Se dice que la antigua civilización griega fue la primera en descubrir las propiedades de la miel, encontrándose propiedades medicinales, laxantes y antisépticas. De hecho, los corredores griegos solían usar este alimento como fuente de energía. A ellos, se les unirían los chinos o los romanos, quienes mezclarán la miel con diversos tipos de hierbas para la creación de ungüentos.
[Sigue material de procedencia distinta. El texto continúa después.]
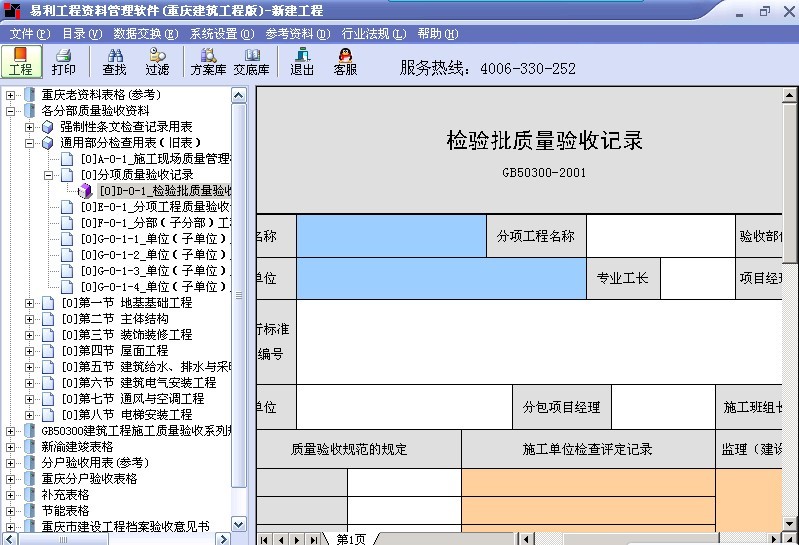Open the 交底库 library icon
Viewport: 799px width, 545px height.
pos(251,61)
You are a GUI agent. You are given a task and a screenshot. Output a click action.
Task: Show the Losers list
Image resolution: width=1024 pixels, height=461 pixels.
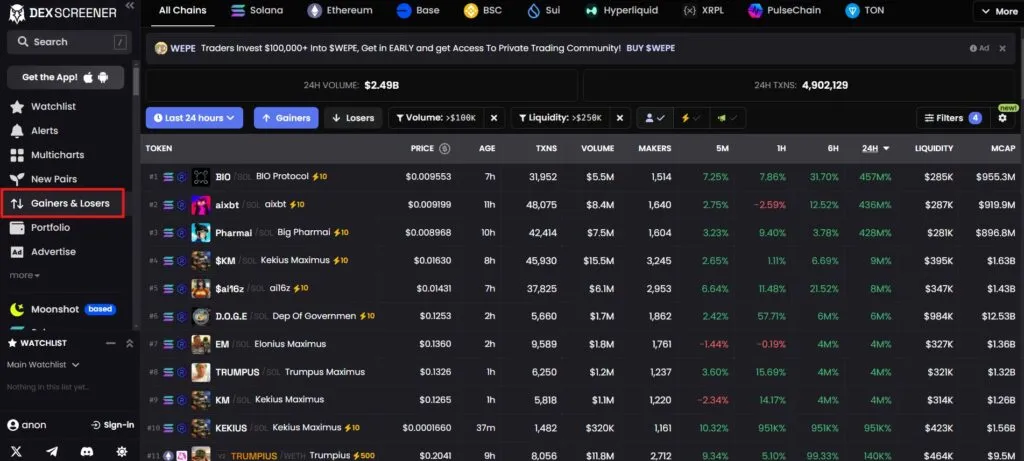[x=352, y=118]
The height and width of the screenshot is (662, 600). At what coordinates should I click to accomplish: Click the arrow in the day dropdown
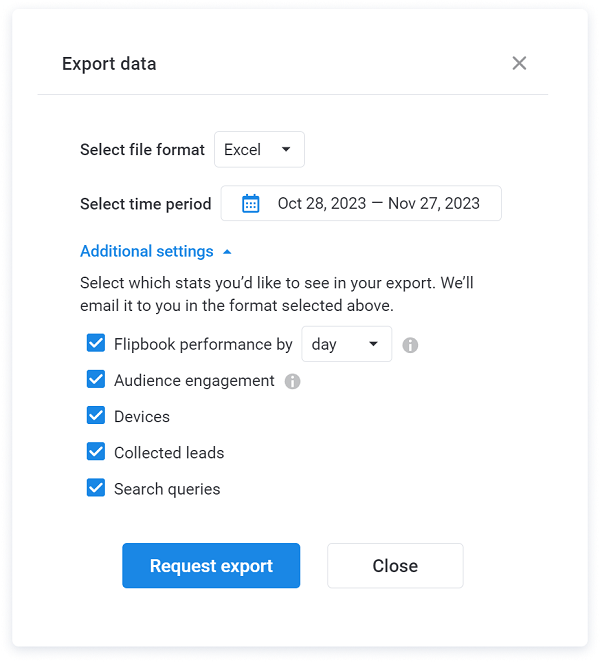[373, 344]
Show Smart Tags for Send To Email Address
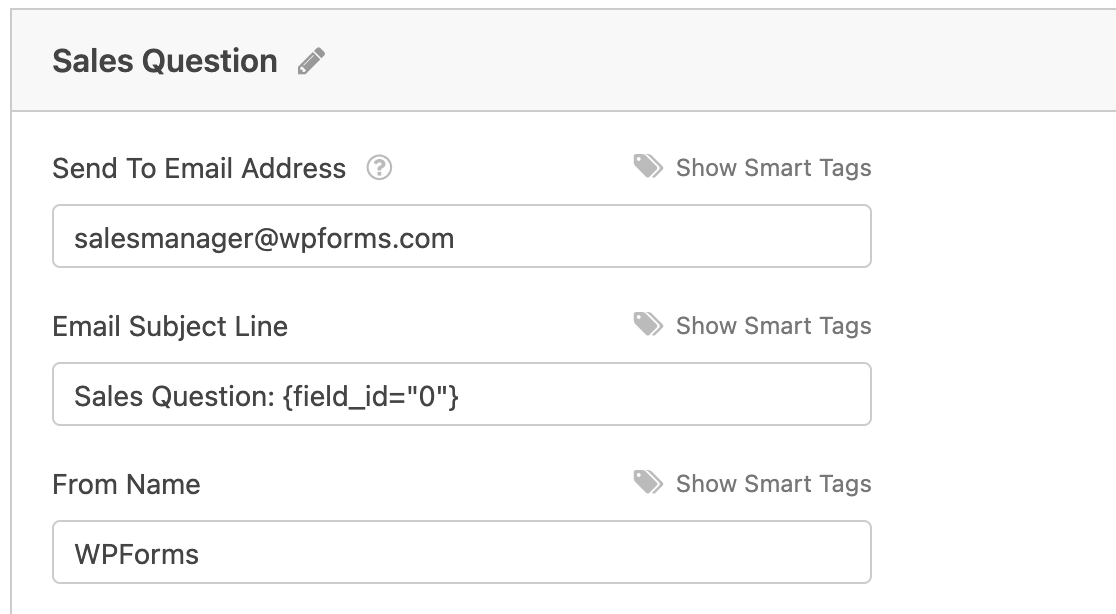Screen dimensions: 1116x614 point(773,168)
La miel es mucho más fácil de digerir que el azúcar, puesto que no está tan procesada. La glucosa de este alimento es menos agresiva para nuestro torrente sanguíneo, por lo que es muy recomendable para aquellos corredores que deben vigilar su nivel de azúcar en sangre, como puede ser el caso de los diabéticos, es rica en minerales como el fósforo o el potasio, siendo este último muy beneficioso para prevenir los calambres. También contiene un alto contenido vitamínico, especialmente de las vitaminas del grupo B y C.
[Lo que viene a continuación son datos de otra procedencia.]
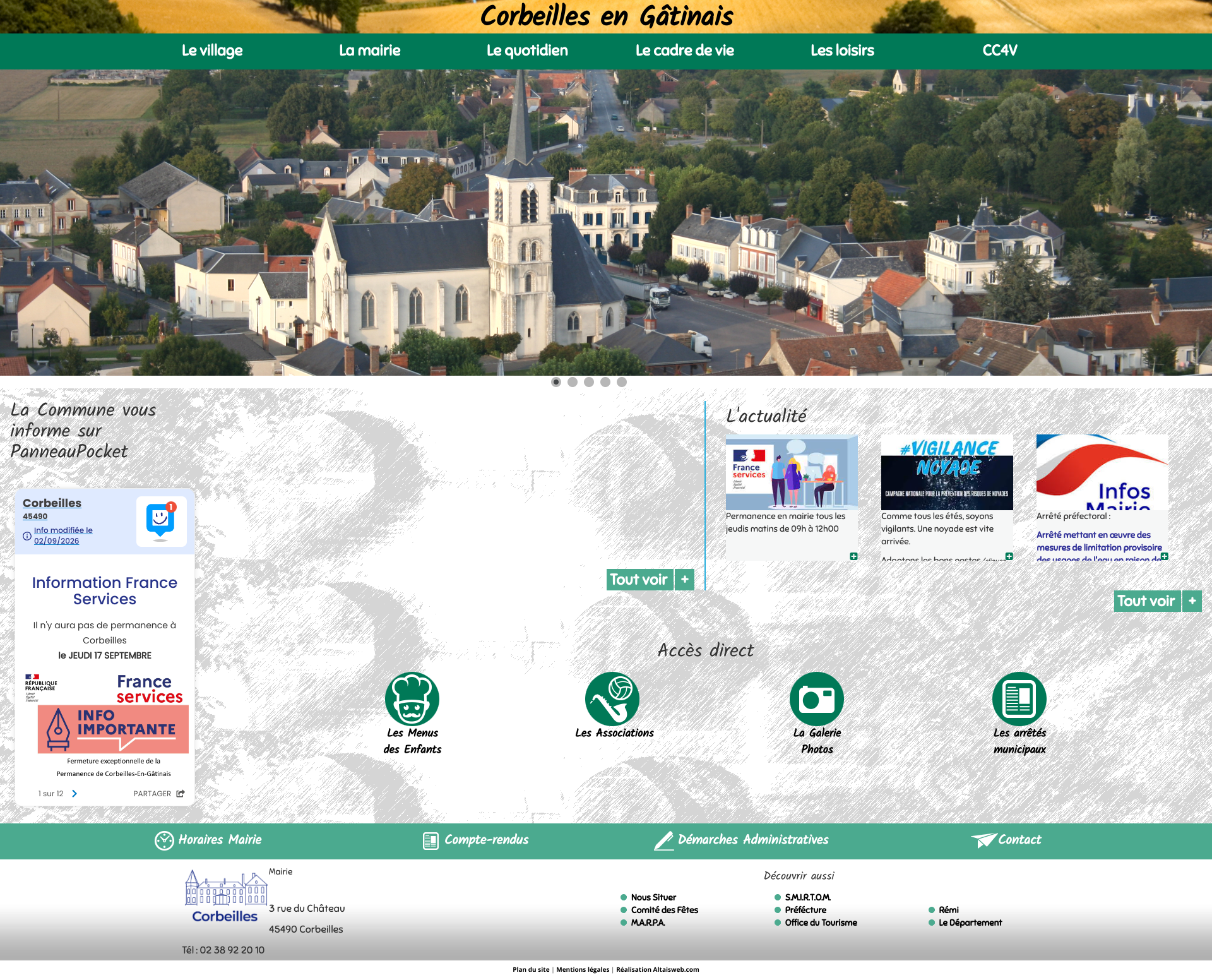Expand the Vigilance Noyade news item plus
The image size is (1212, 980).
click(1009, 556)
Pero los beneficios de la miel no se detienen aquí. Sus propiedades medicinales están directamente relacionadas con su contenido en unos elementos denominados inhibinas, que actúan como desinfectantes y poseen un gran poder antibacteriano, anti-oxidante y desinfectante, perfecto para proteger también nuestro sistema inmunitario, previniendo enfermedades como la gripe o el resfriado.